**原文:**

クラス担任

学校の先生ってやつは嫌いです。いや、学校の先生って言うか、クラス担任が。
あたしは他人…認めた人間以外に自分のことを分かって貰おうとはこれっぽっちも思っちゃいません。
まして悩みなんぞ人に聞いて貰ったり、人からアドバイス貰ったりなんかしたいと思ったこともありません。
むしろ誰にも話したくない。
なのに担任ってやつはやたら生徒にそういう話を聞きたがる。
職業柄仕方ないのかも知れない。
けど、話したがらない人間に話せ話せと求めてくるのはどうだろう。
世の中には悩みを自分の中だけで解決したがる人間がいる。
話したい奴からだけ聞いてりゃいいじゃないか。
まぁ結局答えを出すのは自分なんだから単なる気休めにすぎないが。

**抽出データ:**
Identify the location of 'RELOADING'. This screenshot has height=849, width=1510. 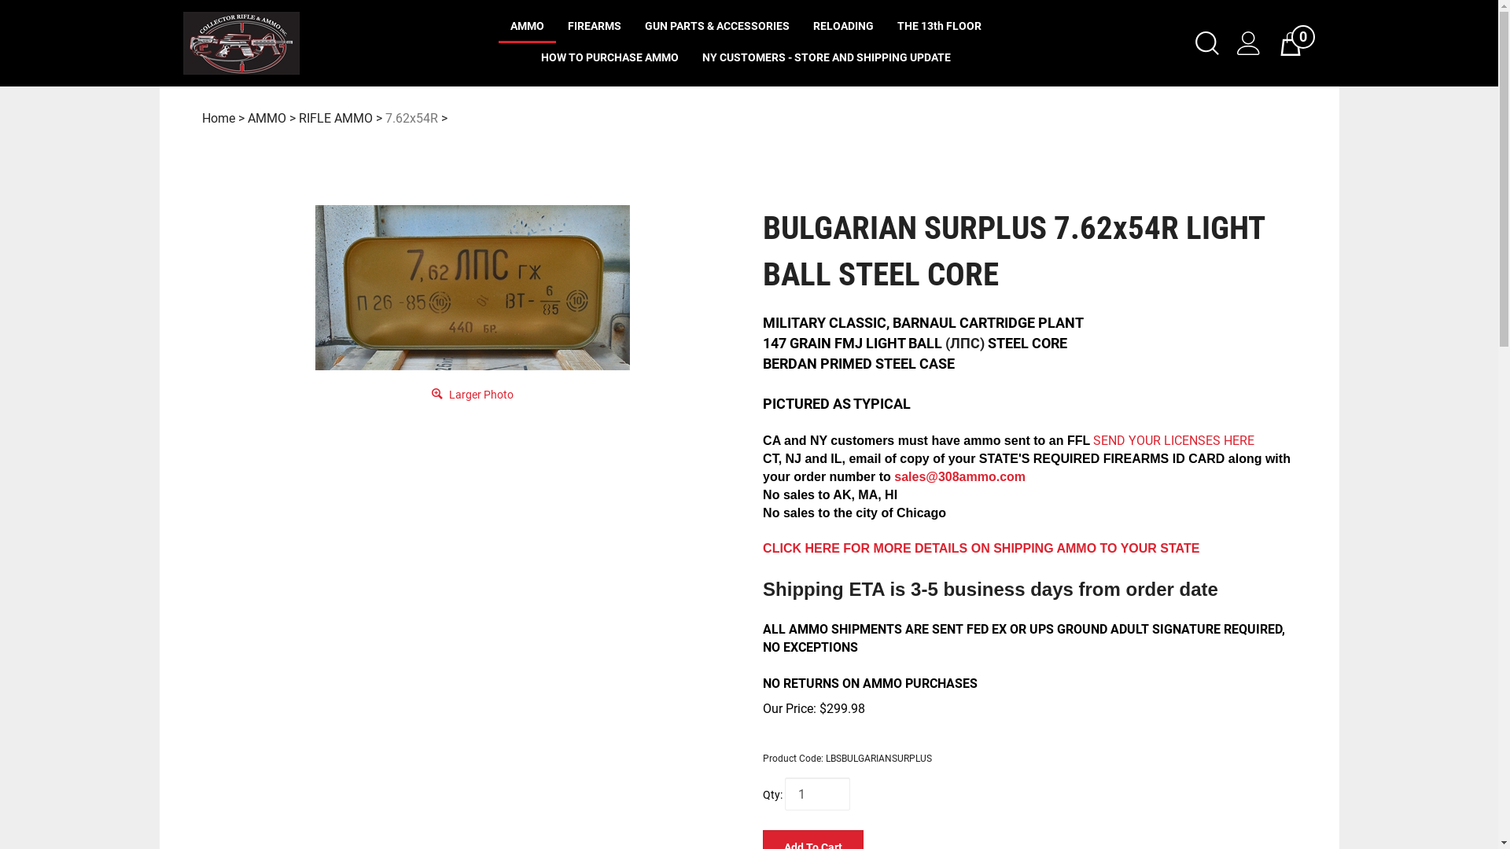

---

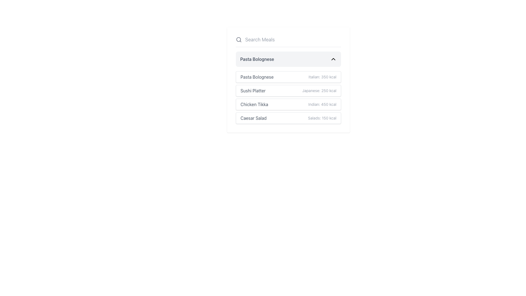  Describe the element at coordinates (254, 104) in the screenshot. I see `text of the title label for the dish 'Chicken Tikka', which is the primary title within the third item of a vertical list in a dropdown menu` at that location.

**課題 1:**
クラス担任についての文章から、「学校の先生ってやつは嫌いです。いや、学校の先生って言うか、クラス担任が。」を含む箇所で始め、「職業柄仕方ないのかも知れない。」まで来たら止めて、その部分を一字一句違えずに書き写しなさい。
**課題 2:**
クラス担任についての文章を、最後の文の後から書き継ぎなさい。

**解答 1:**
学校の先生ってやつは嫌いです。いや、学校の先生って言うか、クラス担任が。
あたしは他人…認めた人間以外に自分のことを分かって貰おうとはこれっぽっちも思っちゃいません。
まして悩みなんぞ人に聞いて貰ったり、人からアドバイス貰ったりなんかしたいと思ったこともありません。
むしろ誰にも話したくない。
なのに担任ってやつはやたら生徒にそういう話を聞きたがる。
職業柄仕方ないのかも知れない。

**解答 2:**
あたしの事を本当によく分かっていたのは、校内で評判の悪い国語教師Fと、健康ランクEで痛風のS先生だけだろう。

高校二・三年と担任だったY先生。あの人は特にそれが強かった。
あたしがよく学校をサボったのが一番の原因なんだろうが、別に学校で何があったとか、誰かに何かされたとかじゃなくて、
単にめんどくさかったからサボったワケで、多分その辺は分かってるんだろうと一応思ってやっていた。
センター試験が終わり、その自己採点の日、遅刻した上にうっかり問題冊子を自宅に忘れてきてしまったあたしは、
Y担任に自宅まで車で送ってもらうハメになった。
そこまで大体五十分。
Y担任は口先だけの青春ヤローで、好きではない。
あまり会話したくなかったが、向こうから話しかけてくる。ま、当然と言えば当然か。
その内容もあたしに対する質問ばかりで、担任って奴はどうしてこう人の事を知りたがるんだろうなと、
あらためて思いながらも笑顔で答えてやっていた。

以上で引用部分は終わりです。